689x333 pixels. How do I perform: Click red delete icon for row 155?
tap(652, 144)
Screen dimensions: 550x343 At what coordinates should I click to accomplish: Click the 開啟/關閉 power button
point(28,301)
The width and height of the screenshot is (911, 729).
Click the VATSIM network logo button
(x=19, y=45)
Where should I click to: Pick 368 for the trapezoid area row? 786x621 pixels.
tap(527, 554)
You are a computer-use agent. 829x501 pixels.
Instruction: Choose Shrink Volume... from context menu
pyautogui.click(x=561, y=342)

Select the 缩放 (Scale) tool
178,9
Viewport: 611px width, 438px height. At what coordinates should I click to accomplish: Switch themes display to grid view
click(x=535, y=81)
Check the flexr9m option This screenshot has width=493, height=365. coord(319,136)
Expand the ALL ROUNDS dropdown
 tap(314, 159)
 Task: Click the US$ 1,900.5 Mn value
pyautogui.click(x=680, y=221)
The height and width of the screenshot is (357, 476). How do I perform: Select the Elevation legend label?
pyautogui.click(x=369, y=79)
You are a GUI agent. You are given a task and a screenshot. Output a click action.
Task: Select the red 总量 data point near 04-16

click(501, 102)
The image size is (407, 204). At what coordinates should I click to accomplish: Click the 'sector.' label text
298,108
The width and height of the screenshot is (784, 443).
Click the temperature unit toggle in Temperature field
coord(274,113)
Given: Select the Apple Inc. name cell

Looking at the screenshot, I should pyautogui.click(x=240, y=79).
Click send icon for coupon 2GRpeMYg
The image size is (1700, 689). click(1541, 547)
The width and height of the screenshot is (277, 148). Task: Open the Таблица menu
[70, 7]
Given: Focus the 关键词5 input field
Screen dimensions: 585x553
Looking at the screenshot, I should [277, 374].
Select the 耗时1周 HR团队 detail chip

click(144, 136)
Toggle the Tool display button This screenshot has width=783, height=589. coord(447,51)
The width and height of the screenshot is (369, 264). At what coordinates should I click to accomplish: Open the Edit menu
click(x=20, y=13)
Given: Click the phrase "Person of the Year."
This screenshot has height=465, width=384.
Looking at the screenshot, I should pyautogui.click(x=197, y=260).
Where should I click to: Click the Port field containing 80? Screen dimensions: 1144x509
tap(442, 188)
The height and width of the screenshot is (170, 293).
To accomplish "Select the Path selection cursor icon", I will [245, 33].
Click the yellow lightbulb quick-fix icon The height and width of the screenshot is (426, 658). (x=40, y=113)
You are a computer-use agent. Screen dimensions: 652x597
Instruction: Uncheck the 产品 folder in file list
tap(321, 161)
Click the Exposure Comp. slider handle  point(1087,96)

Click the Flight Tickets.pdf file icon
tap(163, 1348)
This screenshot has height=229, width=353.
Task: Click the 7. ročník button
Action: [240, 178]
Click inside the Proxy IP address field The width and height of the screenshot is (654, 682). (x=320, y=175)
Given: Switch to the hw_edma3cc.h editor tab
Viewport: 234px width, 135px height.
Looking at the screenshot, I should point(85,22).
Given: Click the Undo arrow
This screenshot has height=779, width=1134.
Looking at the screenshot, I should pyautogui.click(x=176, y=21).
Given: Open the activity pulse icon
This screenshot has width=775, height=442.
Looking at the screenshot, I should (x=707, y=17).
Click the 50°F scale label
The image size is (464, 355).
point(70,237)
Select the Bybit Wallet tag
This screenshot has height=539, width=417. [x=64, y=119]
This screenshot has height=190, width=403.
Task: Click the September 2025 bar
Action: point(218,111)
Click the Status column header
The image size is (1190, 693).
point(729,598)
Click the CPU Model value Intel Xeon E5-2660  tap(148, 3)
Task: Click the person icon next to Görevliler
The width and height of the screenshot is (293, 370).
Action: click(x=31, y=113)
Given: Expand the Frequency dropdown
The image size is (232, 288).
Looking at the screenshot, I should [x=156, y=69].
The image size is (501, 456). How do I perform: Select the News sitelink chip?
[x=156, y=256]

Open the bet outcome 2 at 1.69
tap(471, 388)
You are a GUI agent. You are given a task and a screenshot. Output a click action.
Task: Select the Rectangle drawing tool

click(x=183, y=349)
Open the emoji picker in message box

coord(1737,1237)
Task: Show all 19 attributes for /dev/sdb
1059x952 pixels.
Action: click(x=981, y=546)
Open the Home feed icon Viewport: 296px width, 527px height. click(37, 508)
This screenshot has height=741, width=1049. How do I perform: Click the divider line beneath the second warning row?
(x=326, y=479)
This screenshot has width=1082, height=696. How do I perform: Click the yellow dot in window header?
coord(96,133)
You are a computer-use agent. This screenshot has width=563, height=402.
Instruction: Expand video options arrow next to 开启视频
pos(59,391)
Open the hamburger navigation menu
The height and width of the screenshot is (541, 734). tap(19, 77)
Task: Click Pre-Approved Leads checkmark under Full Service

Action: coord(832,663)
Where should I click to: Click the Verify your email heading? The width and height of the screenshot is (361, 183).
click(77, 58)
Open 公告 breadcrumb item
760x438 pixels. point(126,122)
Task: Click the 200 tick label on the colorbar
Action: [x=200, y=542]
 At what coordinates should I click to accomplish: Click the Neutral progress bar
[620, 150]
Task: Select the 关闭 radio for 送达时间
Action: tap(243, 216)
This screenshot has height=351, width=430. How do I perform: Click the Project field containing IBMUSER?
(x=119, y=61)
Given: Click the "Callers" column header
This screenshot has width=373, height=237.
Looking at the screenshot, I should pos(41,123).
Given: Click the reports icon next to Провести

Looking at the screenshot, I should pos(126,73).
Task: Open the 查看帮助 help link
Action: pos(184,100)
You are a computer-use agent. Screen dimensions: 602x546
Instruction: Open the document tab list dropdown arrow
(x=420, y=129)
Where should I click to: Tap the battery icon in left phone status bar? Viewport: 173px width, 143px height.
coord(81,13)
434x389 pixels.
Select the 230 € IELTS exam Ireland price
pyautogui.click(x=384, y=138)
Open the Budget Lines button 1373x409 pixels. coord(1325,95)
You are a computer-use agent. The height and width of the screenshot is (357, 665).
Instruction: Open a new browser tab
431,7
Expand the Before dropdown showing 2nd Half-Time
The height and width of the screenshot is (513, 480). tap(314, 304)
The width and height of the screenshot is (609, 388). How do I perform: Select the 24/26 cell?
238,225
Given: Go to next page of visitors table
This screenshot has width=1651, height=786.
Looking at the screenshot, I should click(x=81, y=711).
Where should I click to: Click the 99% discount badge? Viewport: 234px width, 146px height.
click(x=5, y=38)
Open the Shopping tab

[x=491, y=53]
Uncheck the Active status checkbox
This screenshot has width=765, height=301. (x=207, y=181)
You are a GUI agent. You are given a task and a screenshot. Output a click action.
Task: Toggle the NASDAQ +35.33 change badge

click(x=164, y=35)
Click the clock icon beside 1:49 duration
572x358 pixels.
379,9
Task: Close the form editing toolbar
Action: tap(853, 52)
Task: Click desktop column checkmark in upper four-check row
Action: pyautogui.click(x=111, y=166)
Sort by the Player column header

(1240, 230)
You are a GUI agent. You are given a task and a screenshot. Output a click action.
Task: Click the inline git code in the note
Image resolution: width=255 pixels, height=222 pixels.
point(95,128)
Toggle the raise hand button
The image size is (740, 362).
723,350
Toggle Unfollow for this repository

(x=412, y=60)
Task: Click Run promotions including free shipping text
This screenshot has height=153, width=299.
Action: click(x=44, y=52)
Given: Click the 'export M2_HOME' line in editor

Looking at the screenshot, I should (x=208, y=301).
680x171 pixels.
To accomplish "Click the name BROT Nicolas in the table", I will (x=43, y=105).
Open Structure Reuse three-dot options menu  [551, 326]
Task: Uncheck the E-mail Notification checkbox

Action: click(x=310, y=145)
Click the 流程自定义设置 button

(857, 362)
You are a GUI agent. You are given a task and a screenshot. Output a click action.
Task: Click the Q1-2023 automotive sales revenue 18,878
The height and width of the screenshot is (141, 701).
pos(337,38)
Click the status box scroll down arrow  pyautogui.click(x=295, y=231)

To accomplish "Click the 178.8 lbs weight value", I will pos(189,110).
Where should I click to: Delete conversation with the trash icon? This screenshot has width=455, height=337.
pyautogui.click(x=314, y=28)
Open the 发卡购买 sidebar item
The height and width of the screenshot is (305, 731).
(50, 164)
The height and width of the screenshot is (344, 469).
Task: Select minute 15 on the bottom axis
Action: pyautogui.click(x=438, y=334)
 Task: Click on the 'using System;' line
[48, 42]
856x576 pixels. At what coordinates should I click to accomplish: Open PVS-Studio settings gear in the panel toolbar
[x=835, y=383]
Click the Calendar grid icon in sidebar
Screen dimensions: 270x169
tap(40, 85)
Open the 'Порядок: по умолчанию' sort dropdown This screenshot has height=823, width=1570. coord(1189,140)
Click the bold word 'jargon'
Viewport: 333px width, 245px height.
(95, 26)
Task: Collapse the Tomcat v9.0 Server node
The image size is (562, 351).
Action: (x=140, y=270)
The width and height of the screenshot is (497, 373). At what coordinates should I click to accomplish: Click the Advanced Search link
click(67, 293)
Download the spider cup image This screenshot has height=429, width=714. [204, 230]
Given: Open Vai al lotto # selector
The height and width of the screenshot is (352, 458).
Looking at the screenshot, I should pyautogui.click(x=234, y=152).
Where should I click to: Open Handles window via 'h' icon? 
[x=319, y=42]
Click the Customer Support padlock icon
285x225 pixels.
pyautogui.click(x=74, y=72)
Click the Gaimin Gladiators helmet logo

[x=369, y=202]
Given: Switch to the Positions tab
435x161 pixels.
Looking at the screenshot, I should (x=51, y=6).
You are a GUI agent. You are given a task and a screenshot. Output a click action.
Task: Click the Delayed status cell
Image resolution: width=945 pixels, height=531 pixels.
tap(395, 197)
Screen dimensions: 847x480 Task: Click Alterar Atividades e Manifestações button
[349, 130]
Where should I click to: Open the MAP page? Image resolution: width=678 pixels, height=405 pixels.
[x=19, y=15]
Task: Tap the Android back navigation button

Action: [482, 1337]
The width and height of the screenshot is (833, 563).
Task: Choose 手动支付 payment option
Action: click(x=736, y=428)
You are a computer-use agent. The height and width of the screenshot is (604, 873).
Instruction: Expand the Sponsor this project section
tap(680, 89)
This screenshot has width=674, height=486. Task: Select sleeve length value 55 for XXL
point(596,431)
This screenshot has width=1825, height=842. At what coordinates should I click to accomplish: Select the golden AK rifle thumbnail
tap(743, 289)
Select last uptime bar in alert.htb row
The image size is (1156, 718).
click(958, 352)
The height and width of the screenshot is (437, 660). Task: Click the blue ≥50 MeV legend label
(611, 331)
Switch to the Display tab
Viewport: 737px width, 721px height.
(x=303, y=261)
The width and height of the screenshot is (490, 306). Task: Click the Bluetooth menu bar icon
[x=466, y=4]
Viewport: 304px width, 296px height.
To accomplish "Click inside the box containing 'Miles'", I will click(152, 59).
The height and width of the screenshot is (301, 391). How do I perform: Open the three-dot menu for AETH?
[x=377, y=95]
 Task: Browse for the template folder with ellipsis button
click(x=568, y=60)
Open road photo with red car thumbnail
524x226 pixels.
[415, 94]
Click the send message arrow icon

= = = = =

• PROBLEM STATEMENT:
If a line in the entries includes the word "inside", copy that line out.

• ANSWER BOX:
Click inside the Proxy IP address field The width and height of the screenshot is (654, 682). (x=320, y=175)
To accomplish "Click inside the box containing 'Miles'", I will click(152, 59).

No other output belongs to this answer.